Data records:
^^^^^^^^

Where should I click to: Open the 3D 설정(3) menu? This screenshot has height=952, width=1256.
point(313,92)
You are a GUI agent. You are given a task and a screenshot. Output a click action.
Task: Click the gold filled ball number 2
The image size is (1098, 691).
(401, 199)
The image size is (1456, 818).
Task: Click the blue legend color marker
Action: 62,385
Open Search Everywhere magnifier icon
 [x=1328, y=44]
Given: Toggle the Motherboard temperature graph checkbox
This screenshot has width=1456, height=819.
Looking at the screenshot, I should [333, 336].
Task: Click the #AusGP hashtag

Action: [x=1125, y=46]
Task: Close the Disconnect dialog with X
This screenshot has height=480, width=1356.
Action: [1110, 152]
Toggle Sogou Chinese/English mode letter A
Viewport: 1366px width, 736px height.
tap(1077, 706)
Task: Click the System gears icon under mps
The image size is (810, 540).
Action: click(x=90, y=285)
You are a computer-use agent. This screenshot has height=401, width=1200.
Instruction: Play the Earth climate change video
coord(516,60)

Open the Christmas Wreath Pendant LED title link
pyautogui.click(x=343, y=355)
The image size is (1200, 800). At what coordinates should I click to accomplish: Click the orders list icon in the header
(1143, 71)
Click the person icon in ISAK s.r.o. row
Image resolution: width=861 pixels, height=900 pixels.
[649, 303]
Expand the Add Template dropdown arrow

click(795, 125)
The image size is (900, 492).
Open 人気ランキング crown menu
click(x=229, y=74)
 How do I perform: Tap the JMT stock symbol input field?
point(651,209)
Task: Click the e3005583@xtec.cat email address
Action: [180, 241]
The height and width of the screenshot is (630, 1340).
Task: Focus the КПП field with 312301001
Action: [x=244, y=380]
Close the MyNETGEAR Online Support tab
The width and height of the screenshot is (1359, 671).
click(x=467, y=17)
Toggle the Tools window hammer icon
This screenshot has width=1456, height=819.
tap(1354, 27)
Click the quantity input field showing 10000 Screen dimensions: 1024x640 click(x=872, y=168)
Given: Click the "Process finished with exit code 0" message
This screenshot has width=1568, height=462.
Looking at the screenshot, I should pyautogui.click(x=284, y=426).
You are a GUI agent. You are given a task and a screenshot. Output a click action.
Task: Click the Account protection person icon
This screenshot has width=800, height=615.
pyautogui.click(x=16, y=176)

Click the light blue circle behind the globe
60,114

^^^^^^^^

[What to produce] Rewrite all of the records above, replacing every "This screenshot has" with "The screenshot has" and leaving everything else unchanged.

[Result of this exercise]
Where should I click to: Open the 3D 설정(3) menu? The screenshot has height=952, width=1256.
point(313,92)
You are a GUI agent. You are given a task and a screenshot. Output a click action.
Task: Click the gold filled ball number 2
The image size is (1098, 691).
(401, 199)
The image size is (1456, 818).
Task: Click the blue legend color marker
Action: 62,385
Open Search Everywhere magnifier icon
 [x=1328, y=44]
Given: Toggle the Motherboard temperature graph checkbox
The screenshot has width=1456, height=819.
Looking at the screenshot, I should [333, 336].
Task: Click the #AusGP hashtag

Action: [x=1125, y=46]
Task: Close the Disconnect dialog with X
The screenshot has height=480, width=1356.
Action: [1110, 152]
Toggle Sogou Chinese/English mode letter A
Viewport: 1366px width, 736px height.
tap(1077, 706)
Task: Click the System gears icon under mps
The image size is (810, 540).
Action: click(x=90, y=285)
You are a computer-use agent. The screenshot has height=401, width=1200.
Instruction: Play the Earth climate change video
coord(516,60)

Open the Christmas Wreath Pendant LED title link
pyautogui.click(x=343, y=355)
The image size is (1200, 800). At what coordinates should I click to accomplish: Click the orders list icon in the header
(1143, 71)
Click the person icon in ISAK s.r.o. row
Image resolution: width=861 pixels, height=900 pixels.
[649, 303]
Expand the Add Template dropdown arrow

click(795, 125)
The image size is (900, 492).
Open 人気ランキング crown menu
click(x=229, y=74)
 How do I perform: Tap the JMT stock symbol input field?
point(651,209)
Task: Click the e3005583@xtec.cat email address
Action: [180, 241]
The height and width of the screenshot is (630, 1340).
Task: Focus the КПП field with 312301001
Action: [x=244, y=380]
Close the MyNETGEAR Online Support tab
The width and height of the screenshot is (1359, 671).
click(x=467, y=17)
Toggle the Tools window hammer icon
The screenshot has width=1456, height=819.
tap(1354, 27)
Click the quantity input field showing 10000 Screen dimensions: 1024x640 click(x=872, y=168)
Given: Click the "Process finished with exit code 0" message
The screenshot has width=1568, height=462.
Looking at the screenshot, I should pyautogui.click(x=284, y=426).
You are a GUI agent. You are given a task and a screenshot. Output a click action.
Task: Click the Account protection person icon
The screenshot has width=800, height=615.
pyautogui.click(x=16, y=176)

Click the light blue circle behind the globe
60,114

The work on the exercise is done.